We often analyze one another’s ‘wrongness’, rather than acknowledging that another’s need or desire is just different from our own. Unfortunately, it happens so often that sometimes it seems like identifying ‘wrongness’ is the standard way to communicate with a partner.

Dr. Marshall B. Rosenberg, in a chapter of his famous book Nonviolent Communication: A Language of Life (Puddledancer Press, 1999), describes how we look for each other’s “wrongness”.

When he provides examples it makes perfect sense and it is easy to recognise how we make other people appear wrong simply for expressing their needs and wishes. He further explains that if for example, your partner needs more affection than you are prepared to give, you might call him “needy”; or if you need more affection from your partner and she doesn’t give it to you, you might call her “aloof”.

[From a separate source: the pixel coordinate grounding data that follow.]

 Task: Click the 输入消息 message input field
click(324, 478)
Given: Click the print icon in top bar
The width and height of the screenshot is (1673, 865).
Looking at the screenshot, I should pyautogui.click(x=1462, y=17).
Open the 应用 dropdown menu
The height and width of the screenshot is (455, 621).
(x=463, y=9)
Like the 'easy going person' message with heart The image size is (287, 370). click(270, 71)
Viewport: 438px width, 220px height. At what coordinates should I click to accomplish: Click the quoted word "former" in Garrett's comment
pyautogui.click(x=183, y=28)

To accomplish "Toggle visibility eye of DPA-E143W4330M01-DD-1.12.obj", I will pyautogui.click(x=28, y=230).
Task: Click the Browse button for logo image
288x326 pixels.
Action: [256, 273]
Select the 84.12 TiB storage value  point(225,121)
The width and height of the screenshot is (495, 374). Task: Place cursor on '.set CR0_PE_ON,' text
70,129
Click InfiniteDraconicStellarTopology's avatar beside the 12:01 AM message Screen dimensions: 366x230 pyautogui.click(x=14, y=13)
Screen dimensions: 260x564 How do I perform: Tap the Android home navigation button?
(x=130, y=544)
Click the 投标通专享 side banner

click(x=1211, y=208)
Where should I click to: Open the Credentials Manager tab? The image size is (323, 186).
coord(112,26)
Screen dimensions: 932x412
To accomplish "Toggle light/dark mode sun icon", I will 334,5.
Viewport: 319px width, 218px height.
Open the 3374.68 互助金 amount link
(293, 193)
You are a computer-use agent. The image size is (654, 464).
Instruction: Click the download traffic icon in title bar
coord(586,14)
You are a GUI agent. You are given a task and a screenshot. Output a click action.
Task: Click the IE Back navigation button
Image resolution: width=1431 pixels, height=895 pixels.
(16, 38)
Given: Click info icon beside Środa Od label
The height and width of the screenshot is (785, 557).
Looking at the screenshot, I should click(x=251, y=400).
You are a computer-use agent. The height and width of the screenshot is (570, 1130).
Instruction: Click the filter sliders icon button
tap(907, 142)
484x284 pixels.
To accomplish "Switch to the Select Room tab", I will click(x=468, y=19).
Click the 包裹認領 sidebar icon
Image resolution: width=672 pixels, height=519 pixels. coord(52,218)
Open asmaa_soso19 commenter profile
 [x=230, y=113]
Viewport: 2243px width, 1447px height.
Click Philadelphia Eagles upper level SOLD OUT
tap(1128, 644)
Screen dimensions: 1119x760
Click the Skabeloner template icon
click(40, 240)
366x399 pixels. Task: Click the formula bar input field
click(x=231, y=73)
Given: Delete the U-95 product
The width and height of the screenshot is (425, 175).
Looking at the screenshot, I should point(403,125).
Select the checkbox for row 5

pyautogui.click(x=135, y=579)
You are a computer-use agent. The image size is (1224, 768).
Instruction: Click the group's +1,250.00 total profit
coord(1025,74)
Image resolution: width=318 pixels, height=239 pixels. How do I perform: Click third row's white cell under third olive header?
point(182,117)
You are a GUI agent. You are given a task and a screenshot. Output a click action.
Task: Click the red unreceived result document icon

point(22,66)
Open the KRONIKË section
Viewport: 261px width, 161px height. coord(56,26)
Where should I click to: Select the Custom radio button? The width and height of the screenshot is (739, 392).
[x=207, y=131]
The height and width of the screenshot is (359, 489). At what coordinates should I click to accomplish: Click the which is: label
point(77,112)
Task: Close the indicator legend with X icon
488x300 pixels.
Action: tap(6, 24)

Rosenberg further states: “Analyses of others are actually expressions of our needs and values”. The main problem with such analyses is that they don’t get you what you want, and worse – they increase defensiveness in your partner. How likely is it that your partner will engage in an effective conversation with you if you call your partner: needy, aloof, controlling, disengaged, too fussy or not caring enough?

Stop making out that your partner is in the wrong simply for expressing their wishes or desires.

 

Think about it for a minute:

  1. If a partner asks you to keep the house clean and take the rubbish out they are not a ‘neat freak’, they are expressing their need to live in a clean environment or for you to contribute to the maintenance of the household.
  2. If your partner asks you for a hug, they are not clingy; they are expressing their need for physical affection.

 

In these examples, try to imagine the practical need behind your partner’s requests:

  1. If your partner asks you to communicate your plans, his/her need is for …
  2. If your partner asks you to help around the house, his/her need is …
  3. If your partner asks that you both spend more time together with his/her need is …
  4. If your partner asks you to let them know when you will be at home, his/her need is …
  5. You partner asks you to pay attention to him/her at a party, his/her need is …
  6. Your partner tells you that he/she would like to celebrate anniversaries, his/her need is …

Ask yourself: How do I put my partner in the wrong? Stop assuming your partner is wrong to want what they do. Instead, try to consider the need they are expressing.